§ Text zum Lesen:
„Viele, neue Erfahrungen“

- Das Interview der Woche: Magnus Rød

Fast sechs Jahre gehört Magnus Rød nun zum Stamm der SG Flensburg-Handewitt. In wenigen Wochen wird er seine Zelte abbrechen und nach Norwegen zurückkehren. Mit weit über 200 Einsätzen und zwei deutschen Meisterschaften zählt der Linkshänder zu den Akteuren, die Spuren hinterlassen werden. Die Redaktion sprach mit dem 25-Jährigen.

Magnus, als wir das erste Mal miteinander sprachen, hattest du wenige Tage zuvor einen großen Dorsch vor der norwegischen Küste gefangen. Hast du auch in Flensburg einen guten Platz zum Angeln gefunden?
Magnus Rød: Nein, leider nicht. Mir fehlte die Zeit, den nötigen Angelschein zu machen. Aber bei meinen Spaziergängen am Hafen habe ich schon manchmal gedacht: Hier wäre ein guter Platz!

Also fischt du weiterhin nur im norwegischen Heimaturlaub?

§ Arbeitsanweisungen:
**a.** Welche Zahlen stehen im einleitenden Absatz des Interviews mit Magnus Rød, in Ziffern oder als Zahlwort? Liste sie alle auf.
**b.** Zitiere aus dem Interview mit Magnus Rød den Abschnitt von „Fast sechs Jahre“ bis „ein guter Platz!“.
**c.** Schreib das Interview mit Magnus Rød ab der Stelle weiter, an der es aufhört.

§ Auszug Material:
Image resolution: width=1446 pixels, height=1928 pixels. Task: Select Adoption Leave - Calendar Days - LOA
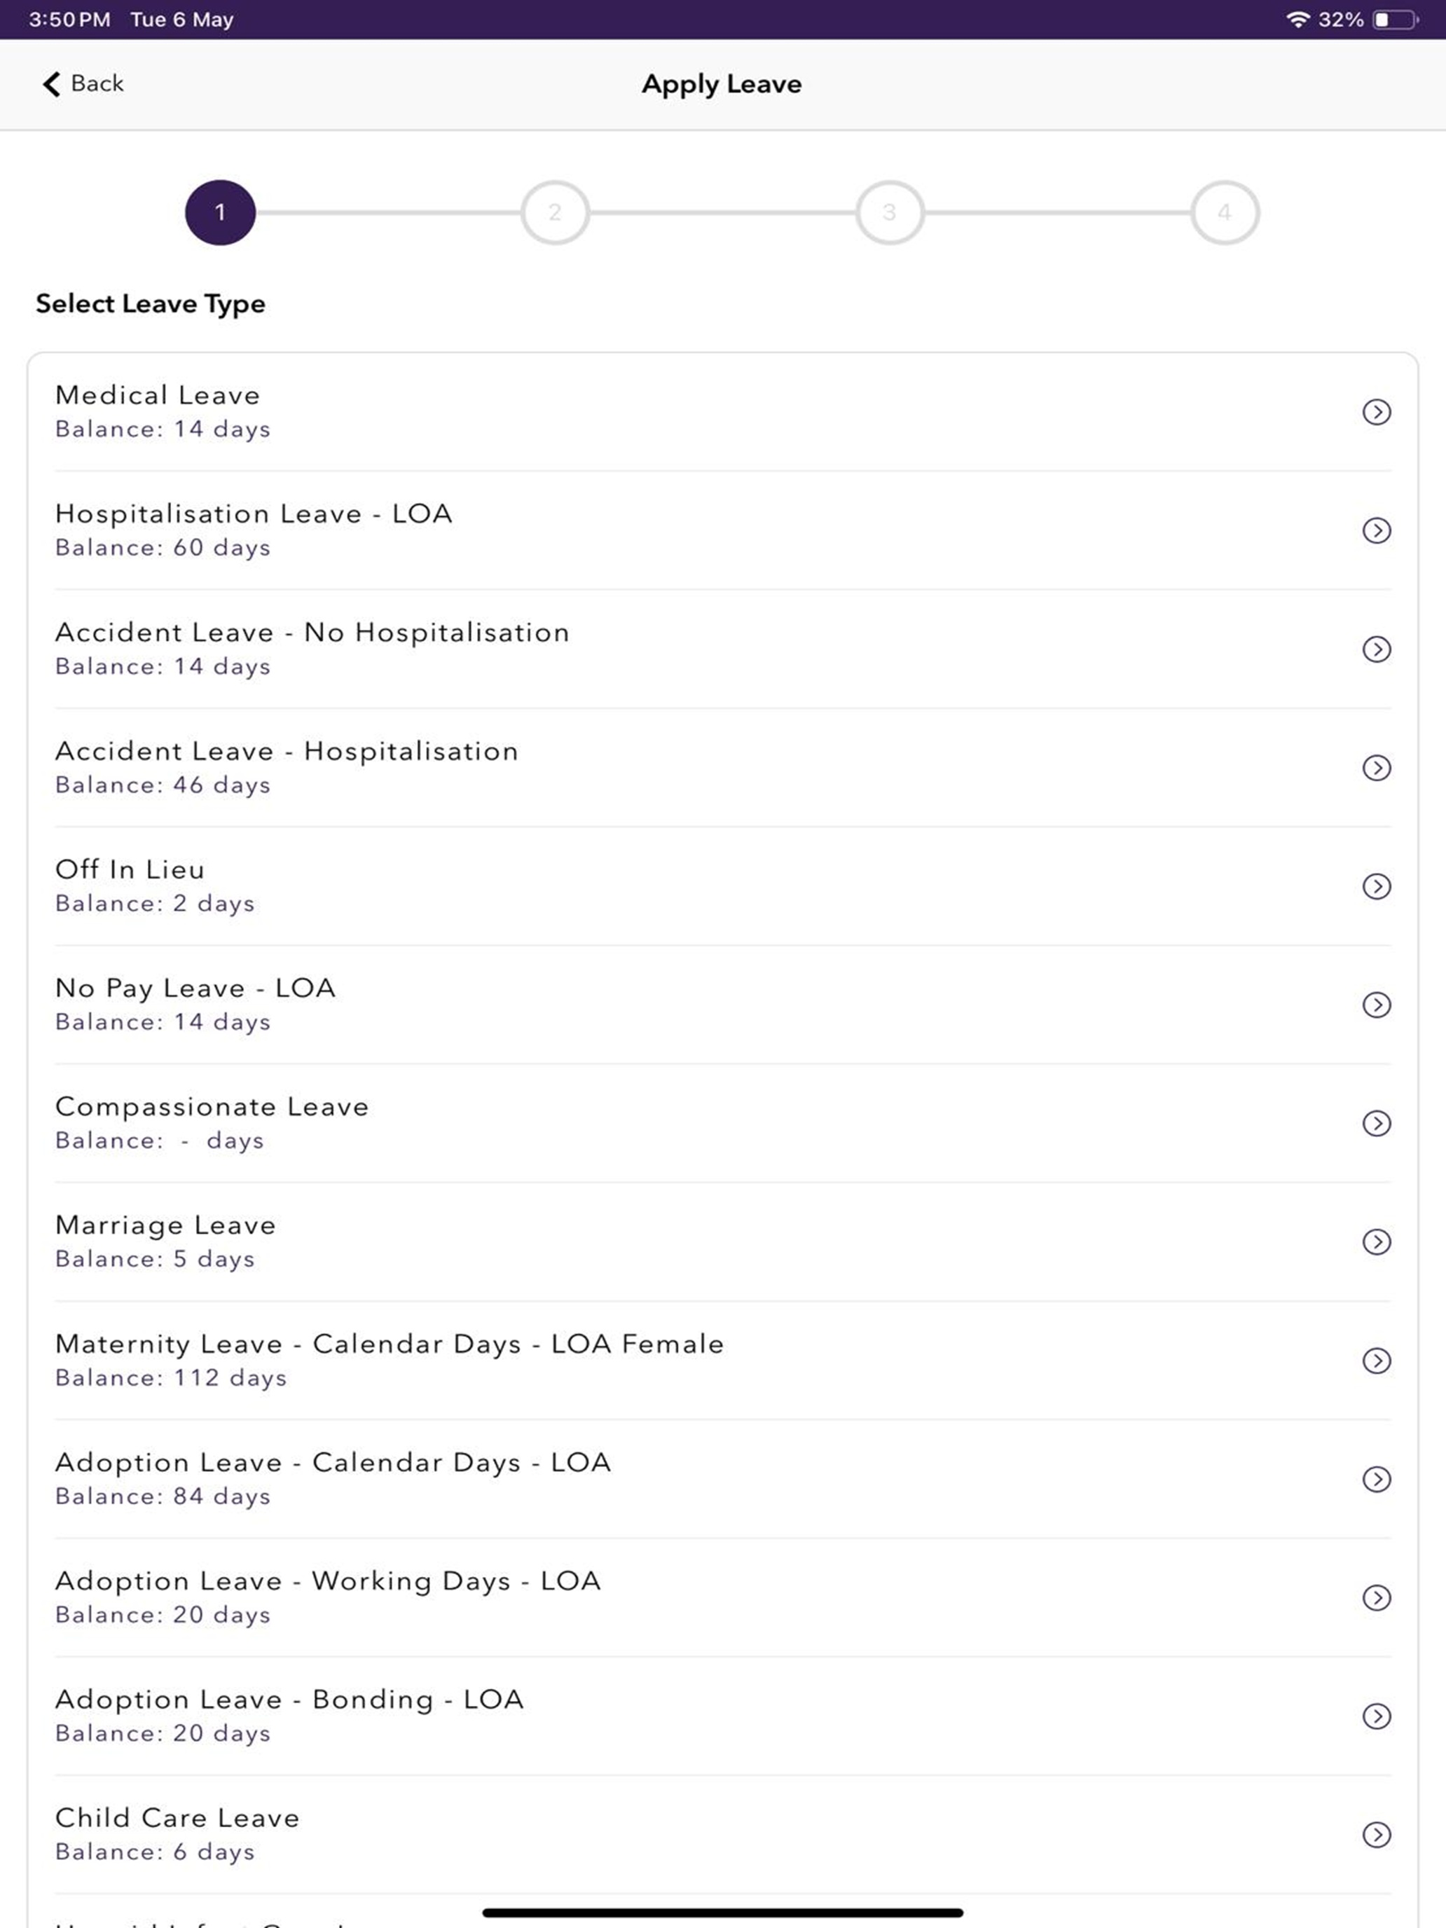point(723,1479)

§ Endergebnisse:
**a.** sechs, 200, zwei, 25

**b.**
Fast sechs Jahre gehört Magnus Rød nun zum Stamm der SG Flensburg-Handewitt. In wenigen Wochen wird er seine Zelte abbrechen und nach Norwegen zurückkehren. Mit weit über 200 Einsätzen und zwei deutschen Meisterschaften zählt der Linkshänder zu den Akteuren, die Spuren hinterlassen werden. Die Redaktion sprach mit dem 25-Jährigen.

Magnus, als wir das erste Mal miteinander sprachen, hattest du wenige Tage zuvor einen großen Dorsch vor der norwegischen Küste gefangen. Hast du auch in Flensburg einen guten Platz zum Angeln gefunden?
Magnus Rød: Nein, leider nicht. Mir fehlte die Zeit, den nötigen Angelschein zu machen. Aber bei meinen Spaziergängen am Hafen habe ich schon manchmal gedacht: Hier wäre ein guter Platz!

**c.**
Magnus Rød: Ja, aber das war zuletzt nur im Sommer. Dann bin ich gerne fünf Tage am Stück mit Freunden unterwegs zu den Lofoten oder nach Bodø, wo es herrliche Fjorde gibt.

War also der fehlende Angelschein der Hauptgrund für deinen Wechsel nach Trondheim und zum norwegischen Klub Kolstad IL?
Magnus Rød: (schmunzelt) Jetzt könnte ich natürlich einfach sagen: Ja! Es ist schon so etwas wie Lebensqualität, in einem norwegischen Fjord zu sitzen und zu angeln. Aber natürlich gab es wichtigere Gründe.

Und welche sind das?
Magnus Rød: Es reizt mich sportlich, dabei zu helfen, den Verein Kolstad IL an die Spitze zu bringen. Als ich mich mit 19 Jahren dazu entschied, zur SG zu wechseln, hatte ich gedacht, dass ich vielleicht 15 Jahre im Ausland spielen würde. Nun besteht die Möglichkeit, zu den Pionieren zu gehören, wenn in Trondheim etwas Großes entsteht. Außerdem kommen große Teile meiner Familie aus Trondheim und leben dort noch immer. Ich kann meine Großeltern bald viel häufiger sehen.

Weißt du schon, wie du in Trondheim wohnen wirst?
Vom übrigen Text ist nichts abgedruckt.